I promise that I'm not bipolar (haha) and I'm actually very steadfast and rooted in my values and beliefs. But, at the same time, it would be nearly impossible for me to sit here and type out in words who I am. Could you do it? I'm sure many of you could relate. Every moment, I'm continually changing the way I think about myself, just like Montaigne in his essay. One moment I feel intellegent, the next I feel insuperior. At one moment I'm pleased, and the next I'm disappointed. But, contrary to much scholarly belief, I think it is possible to truely know oneself and to find ones consistencies. There are two ways to find your consistencies: 1) learn to articulate your feelings into words  and 2) to look at your actions and how they align, or don't align; and if they are consisent, or inconsistent with your personal values and thoughts.

If you were to dissect my mind, you would be amid a chaotic mixture of confusion (as Montaigne suggests) and entangled in raw ideas and thoughts that don't really make sense to anyone else but myself. This is one of my problems; I have all sorts of cool ideas and opinions about things, but they are in their most simple, raw state. They have yet to be refined or articulated into comprehensible pieces of sharable or replicable information. So most of my ideas are more of a feeling. As suggested in the movie Inception (a very authoritative source, I know), the simplest type of an idea translates into a feeling. This is because you cannot express what you are thinking, so you just FEEL it. Thinking about that idea makes you feel a certain way. This is when you start acting without rational thought. So, I think that by creating a blog, I will teach myself to mold these raw ideas into real, tangible ideas. I want to practice the disciple of articulating my ideas into words as a step to self discovery. As I mentioned earlier, I already have a pretty good idea about who I am, but I want to continue in my quest of self discovery. Getting to know oneself is something one should never give up on, even if you think you know yourself.  I don't plan on complacency. I don't plan on staying the same size my whole life. Do you? I want to grow and learn and exceed what I think I already know about myself because I know that is possible. The sky is not the limit (continuing with pithy cliches). Is there a limit for human capacity? I don't think so. That's why God gave us free will.

So the first step is articulating my thoughts. The next step is seeing the consistencies or inconsistencies of my thoughts, which inevitably lead to my actions, and thus guide me to self discovery. One of my favorite Montaigne quotes says, "One gallant action, therefore, ought not to conclude a man valiant; if a man were brave indeed, he would be always so, and upon all occasions." By writing out my thoughts (and pondering my actions), hopefully I will begin to see the pattern by which I live my life. The real me will be exposed.

I feel that expressing who you really are in those tangible ideas I was talking about earlier is a problem for a lot of people. As Virginia Woolf articulates in "A Sketch of the Past," most autobiographies or memoirs prove this. She says, "The reason is that it is so difficult to describe any human being.

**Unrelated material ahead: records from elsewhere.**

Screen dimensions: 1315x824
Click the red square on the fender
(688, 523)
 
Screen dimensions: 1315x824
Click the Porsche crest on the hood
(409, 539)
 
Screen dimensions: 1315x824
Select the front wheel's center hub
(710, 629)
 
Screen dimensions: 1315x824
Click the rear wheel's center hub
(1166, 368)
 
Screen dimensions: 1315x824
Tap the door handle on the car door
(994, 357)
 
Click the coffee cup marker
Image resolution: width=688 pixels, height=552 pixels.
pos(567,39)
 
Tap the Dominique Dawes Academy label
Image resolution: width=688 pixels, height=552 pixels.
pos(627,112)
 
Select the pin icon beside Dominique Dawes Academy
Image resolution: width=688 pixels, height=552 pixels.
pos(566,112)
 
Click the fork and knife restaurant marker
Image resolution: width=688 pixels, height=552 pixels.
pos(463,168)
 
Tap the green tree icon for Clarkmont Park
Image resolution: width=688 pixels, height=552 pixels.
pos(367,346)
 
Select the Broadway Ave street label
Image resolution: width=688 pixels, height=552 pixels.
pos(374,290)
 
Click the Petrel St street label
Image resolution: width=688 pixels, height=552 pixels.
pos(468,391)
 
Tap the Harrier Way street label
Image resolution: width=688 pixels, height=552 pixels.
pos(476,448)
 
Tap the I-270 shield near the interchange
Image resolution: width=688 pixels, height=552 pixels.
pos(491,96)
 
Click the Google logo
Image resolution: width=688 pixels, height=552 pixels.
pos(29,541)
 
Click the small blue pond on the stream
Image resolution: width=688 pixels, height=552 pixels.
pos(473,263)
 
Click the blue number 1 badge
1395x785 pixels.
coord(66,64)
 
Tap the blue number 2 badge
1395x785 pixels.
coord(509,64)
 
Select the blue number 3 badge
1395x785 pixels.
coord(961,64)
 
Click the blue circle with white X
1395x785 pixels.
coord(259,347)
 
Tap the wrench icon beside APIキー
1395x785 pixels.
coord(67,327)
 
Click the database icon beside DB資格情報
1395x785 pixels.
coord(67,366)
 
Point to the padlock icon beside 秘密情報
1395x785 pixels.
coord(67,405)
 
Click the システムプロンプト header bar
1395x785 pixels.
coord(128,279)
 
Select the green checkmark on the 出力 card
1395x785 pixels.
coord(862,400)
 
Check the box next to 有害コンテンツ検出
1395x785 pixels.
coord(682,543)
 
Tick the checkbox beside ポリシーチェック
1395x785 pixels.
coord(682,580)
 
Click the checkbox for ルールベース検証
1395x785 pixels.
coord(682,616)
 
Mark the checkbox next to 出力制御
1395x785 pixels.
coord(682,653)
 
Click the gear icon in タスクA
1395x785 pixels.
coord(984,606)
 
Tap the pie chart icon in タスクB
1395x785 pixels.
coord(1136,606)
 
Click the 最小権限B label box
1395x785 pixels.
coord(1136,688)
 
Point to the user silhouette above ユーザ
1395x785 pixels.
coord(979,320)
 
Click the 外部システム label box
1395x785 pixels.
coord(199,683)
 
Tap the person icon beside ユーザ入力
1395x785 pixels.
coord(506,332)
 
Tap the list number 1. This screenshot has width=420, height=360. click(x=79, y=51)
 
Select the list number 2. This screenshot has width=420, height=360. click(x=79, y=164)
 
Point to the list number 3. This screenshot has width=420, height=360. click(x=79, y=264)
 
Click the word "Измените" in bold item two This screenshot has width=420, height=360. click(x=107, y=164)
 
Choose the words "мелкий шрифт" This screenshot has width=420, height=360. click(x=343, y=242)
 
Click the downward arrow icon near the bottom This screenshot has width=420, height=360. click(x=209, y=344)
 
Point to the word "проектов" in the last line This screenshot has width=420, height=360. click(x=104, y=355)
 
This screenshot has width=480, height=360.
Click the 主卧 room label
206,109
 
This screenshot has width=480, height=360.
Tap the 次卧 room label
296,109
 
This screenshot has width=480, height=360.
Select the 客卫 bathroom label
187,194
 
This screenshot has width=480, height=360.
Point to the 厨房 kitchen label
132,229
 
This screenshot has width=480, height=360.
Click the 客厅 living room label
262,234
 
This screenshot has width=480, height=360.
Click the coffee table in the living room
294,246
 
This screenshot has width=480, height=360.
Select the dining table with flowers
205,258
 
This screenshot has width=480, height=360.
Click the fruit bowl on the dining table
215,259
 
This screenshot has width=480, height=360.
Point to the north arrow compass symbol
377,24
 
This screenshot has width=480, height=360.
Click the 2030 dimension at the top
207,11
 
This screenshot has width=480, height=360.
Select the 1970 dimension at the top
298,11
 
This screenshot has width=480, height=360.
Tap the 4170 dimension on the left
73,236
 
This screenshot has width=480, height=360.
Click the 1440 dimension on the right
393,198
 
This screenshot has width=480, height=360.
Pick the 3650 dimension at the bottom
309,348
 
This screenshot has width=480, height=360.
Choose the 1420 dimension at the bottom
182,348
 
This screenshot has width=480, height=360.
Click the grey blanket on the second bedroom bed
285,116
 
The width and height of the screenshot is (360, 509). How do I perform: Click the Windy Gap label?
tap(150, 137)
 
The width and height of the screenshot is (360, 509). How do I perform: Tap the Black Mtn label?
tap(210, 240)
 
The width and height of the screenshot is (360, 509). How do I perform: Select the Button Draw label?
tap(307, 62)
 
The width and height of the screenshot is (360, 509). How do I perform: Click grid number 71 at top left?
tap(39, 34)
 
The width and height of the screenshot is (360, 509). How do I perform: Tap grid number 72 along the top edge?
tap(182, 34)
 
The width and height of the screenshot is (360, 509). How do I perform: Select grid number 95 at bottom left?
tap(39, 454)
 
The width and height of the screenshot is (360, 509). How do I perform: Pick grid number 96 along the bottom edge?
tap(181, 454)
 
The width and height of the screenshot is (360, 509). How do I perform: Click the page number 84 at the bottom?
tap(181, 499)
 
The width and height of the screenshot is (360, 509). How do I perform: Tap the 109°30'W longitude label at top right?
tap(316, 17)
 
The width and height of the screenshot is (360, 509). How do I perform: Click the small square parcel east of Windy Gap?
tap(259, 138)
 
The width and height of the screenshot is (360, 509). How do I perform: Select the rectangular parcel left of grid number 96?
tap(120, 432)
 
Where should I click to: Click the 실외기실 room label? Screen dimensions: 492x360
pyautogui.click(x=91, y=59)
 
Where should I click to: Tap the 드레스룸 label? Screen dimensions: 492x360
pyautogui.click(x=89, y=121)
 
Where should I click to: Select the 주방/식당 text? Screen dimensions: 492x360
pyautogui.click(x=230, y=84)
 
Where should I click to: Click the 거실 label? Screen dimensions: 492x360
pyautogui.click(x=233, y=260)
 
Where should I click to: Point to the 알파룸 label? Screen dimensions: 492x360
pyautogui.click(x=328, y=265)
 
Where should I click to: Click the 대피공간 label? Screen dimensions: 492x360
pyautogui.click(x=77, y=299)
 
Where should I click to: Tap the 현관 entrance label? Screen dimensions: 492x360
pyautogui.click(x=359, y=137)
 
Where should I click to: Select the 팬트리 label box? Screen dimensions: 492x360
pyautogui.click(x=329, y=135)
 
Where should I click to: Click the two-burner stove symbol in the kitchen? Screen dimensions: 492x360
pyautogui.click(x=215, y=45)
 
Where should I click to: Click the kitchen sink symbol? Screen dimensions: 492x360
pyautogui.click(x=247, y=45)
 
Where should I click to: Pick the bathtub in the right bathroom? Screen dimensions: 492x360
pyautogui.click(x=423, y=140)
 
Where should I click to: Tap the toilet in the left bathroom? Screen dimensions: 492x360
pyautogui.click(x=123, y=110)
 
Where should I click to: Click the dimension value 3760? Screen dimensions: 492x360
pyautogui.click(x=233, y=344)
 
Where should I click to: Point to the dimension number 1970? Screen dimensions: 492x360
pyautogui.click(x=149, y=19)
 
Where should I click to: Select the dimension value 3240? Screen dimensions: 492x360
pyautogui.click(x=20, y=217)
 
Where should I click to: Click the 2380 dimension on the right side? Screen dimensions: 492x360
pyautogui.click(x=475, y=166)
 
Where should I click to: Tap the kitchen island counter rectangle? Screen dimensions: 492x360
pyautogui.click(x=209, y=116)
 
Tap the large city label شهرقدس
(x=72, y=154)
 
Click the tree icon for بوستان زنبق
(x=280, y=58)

So they say: 'This is what happened'; but they do not say what that person was like to whom it happened." Although I do believe that a person's outward actions reveal a person's inner character, you can't really, really know a person without knowing their motives for those actions, or their inner character. This journal will help me to articulate my inner character for myself.

I realize this is an ambitious project. Besides learning how to put my thoughts in some sort of form that actually makes sense (things seem to make more sense in my head haha), exposing my inner-most thoughts is exposing myself to the world. It makes me vulnerable, and frankly I don't like that. This already shows me something about myself; that I don't like being vulnerable. But, that is something I must work on if I want to really know myself. I must allow myself to be vulnerable to myself.

Well, now I must go back to my homework. (I'm reading the Tain which is an Irish epic- definitely recommend it if you like blood, action, and 'romance' or atleast thats what they called romance in their day.) I'm sure you are all very sad that I'm done rambling on for now. But don't worry I'll be back.